Wild caught have been in the wild and who knows what they have ingested, Parasites, bacteria.. They could have gotten into something they shouldn't have and be sick.. could have worms or something.. CBs are born in captivity and have a lesser chance of having any of those things. If any at all. Plus, it is a lot less stressful to them being born into captivity rather then being free, having the whole world to run around on, and then the next day being stuck in a box having to wait to be fed. 
What about Big Apple pet supplies? or Florida herps?


----------



## james.w (Jan 14, 2013)

The best place to buy any reptile is from the breeder who bred them.


----------



## TeguBlake (Jan 14, 2013)

I agree I don't really like pet shops that sell certain exotics.


----------



## pionusparrots28 (Jan 14, 2013)

Lol. I don't believe any place breeds the Tegu or the Col Tegu at least.. Ive looked..


----------



## TeguBlake (Jan 14, 2013)

Black waters sold me a wild tegu from what my vet said.... Not cool.. But he is very sweet now after training... Lol


----------



## pionusparrots28 (Jan 15, 2013)

Thats cool. At least he's getting better. Does anyone have any suggestions are to which places are good?


----------



## laurarfl (Jan 15, 2013)

No, there aren't any truly CBB T teguixin in the US. The ones that are labelled as CB are either ranched in the US or ranched in S America and imported. Or they are just WC and labelled as CB. 
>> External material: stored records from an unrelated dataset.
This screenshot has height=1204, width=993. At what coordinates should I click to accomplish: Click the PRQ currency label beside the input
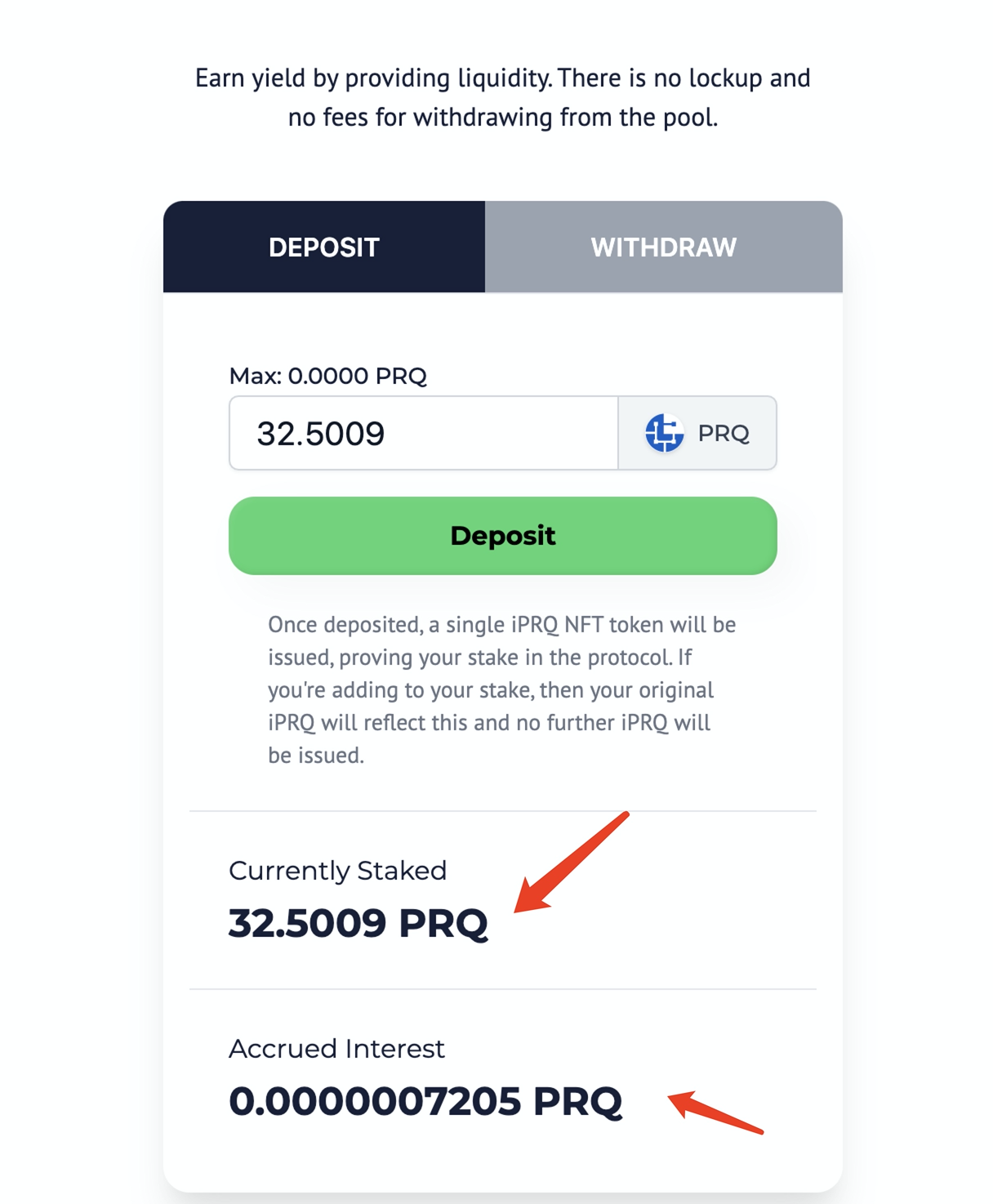(724, 433)
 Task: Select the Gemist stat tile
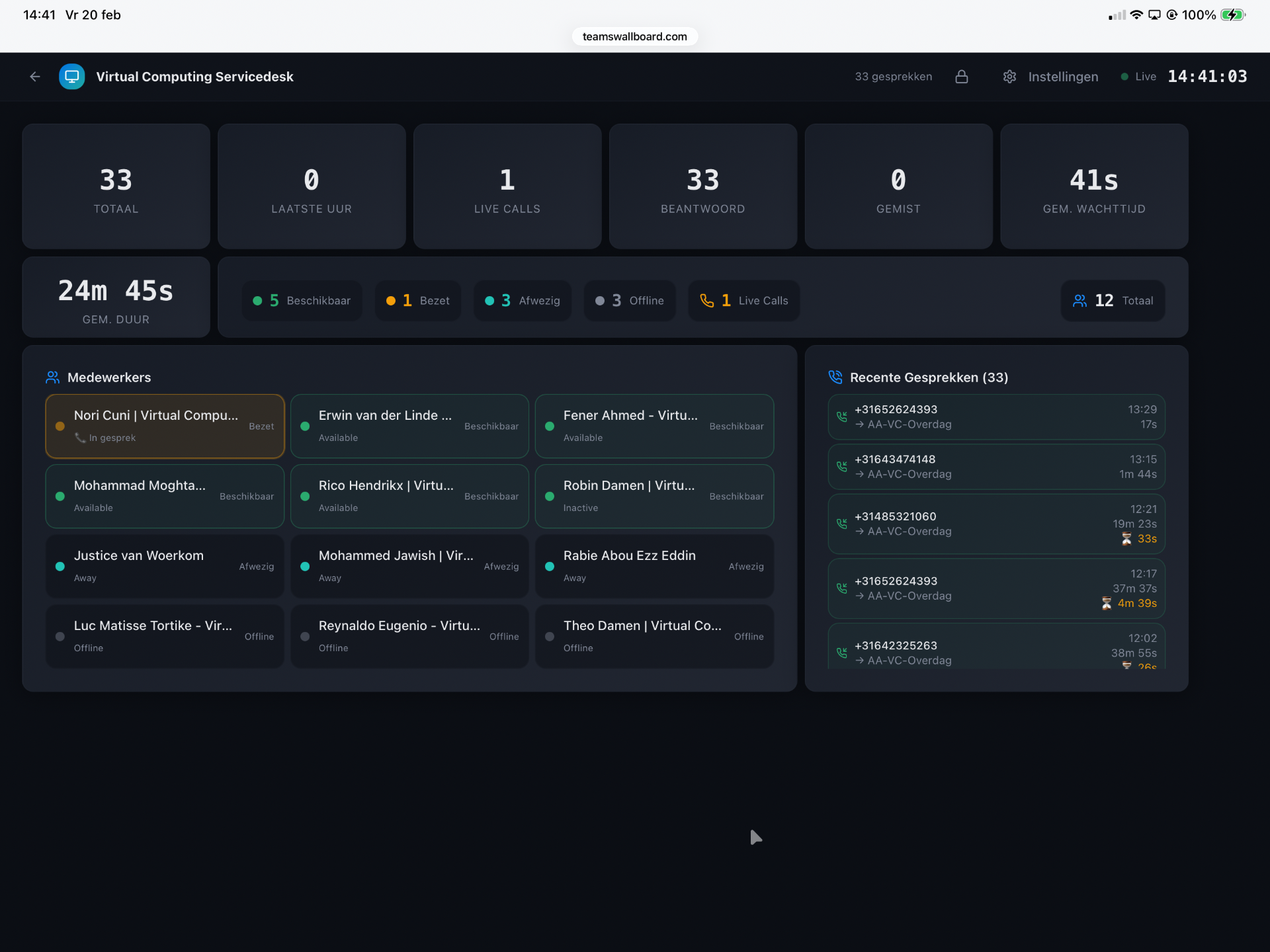898,186
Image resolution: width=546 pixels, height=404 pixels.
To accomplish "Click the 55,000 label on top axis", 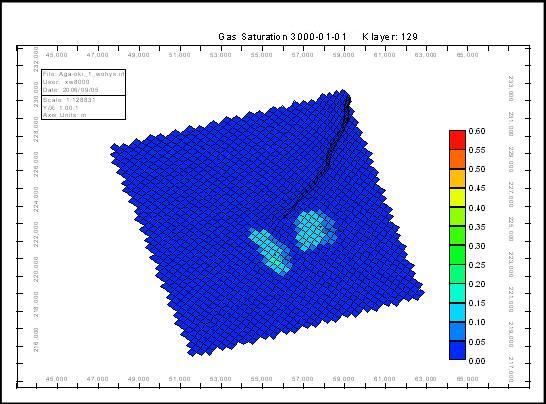I will pos(262,55).
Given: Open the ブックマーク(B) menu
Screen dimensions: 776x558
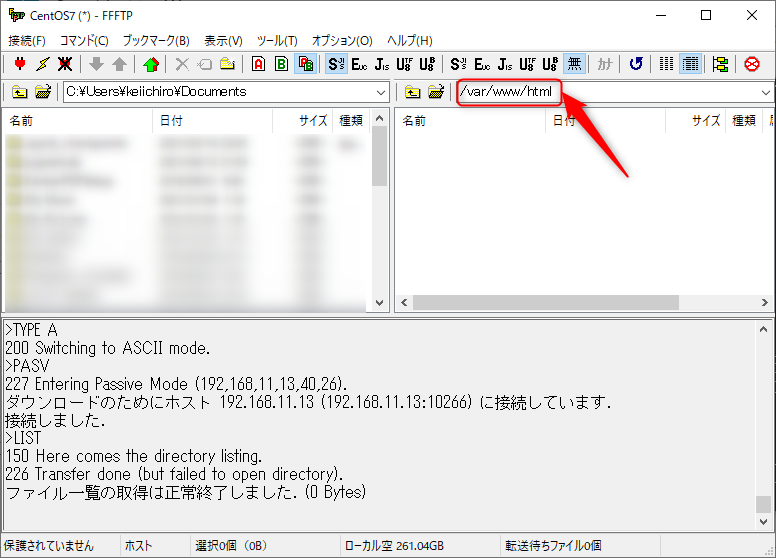Looking at the screenshot, I should pos(155,40).
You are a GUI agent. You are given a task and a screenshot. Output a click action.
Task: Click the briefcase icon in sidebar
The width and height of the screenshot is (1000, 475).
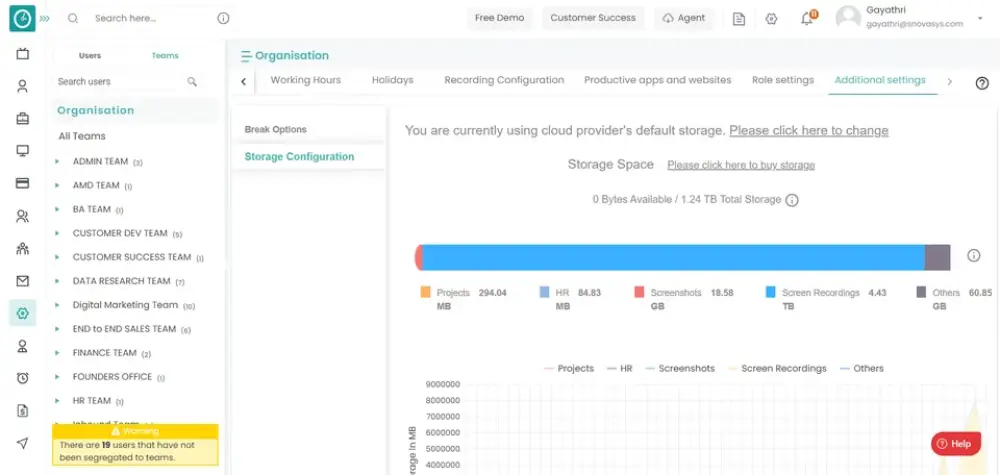point(22,119)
I have heard many, many, many negative things about Blackwater. This is just my two cents, but i think I would look on CL or reptile shows. There are a lot of Colombian tegus around and then you see what you are getting in person. I prefer to pick my lizards as opposed to getting them blindly shipped to me.


----------



## Bubblz Calhoun (Jan 15, 2013)

_I don't know about Black Water but,... Ditto everything else ^ ^ ^ she said . I prefer to see and pic my own first hand as well, whether buying from a breeder or not. Out of seven tegus there was only one that I didn't see and or pic before hand and that was my blue._


----------



## pionusparrots28 (Jan 15, 2013)

I never see them at my shows though.. Like NEVER and I go to almost everyone..


----------



## laurarfl (Jan 15, 2013)

It's not quite tegu time of year right now.


----------



## Roadkill (Jan 15, 2013)

Actually, if they're being imported from South America, this is just about the right time of year.


----------



## laurarfl (Jan 16, 2013)

I was wondering about that as soon as I typed it. But I'm seeing them in the marketplace right now. There's a Repticon in Orlando Feb 2nd-3rd. I think I'm going to go and keep and eye out there.


----------



## pionusparrots28 (Jan 16, 2013)

What about First choice reptile? Has anyone had any experience with them? If not, then what places have you guys got yours?


----------



## laurarfl (Jan 17, 2013)

I got both of my Colombians from private individuals rehoming theirs.


----------



## Bubblz Calhoun (Jan 17, 2013)

_Mine came from local shops._


----------



## pionusparrots28 (Jan 17, 2013)

I don't really have local pet shops, I live in the country and there's not much around here. Going to rep shows is over a 3 hour drive from where I am. That is why I try to order my animals, or people often just give me their animals. I do a sort of rescue thing and I get a lot of animals that way. Once, I even got a Caiman for awhile. I re-homed it to a very good zoo because at that time I had 5 savs and a few white throats, and some other animals. I always keep the animals I get in till they are super healthy and tame and I find a good home. I have never come across a tegu before so I was interested and no one at my rep shows had any so i found this place. Lol. Maybe I'll just have to keep looking for people that don't want theirs. Lol.


----------



## Bubblz Calhoun (Jan 17, 2013)

_If they haven't already in some places, more will be popping up here really soon on sites like kingsnake and fauna classifieds as well as reptile shows. This is around the same time I got Mila almost two years ago. I actually got her in march but there were others available before that. 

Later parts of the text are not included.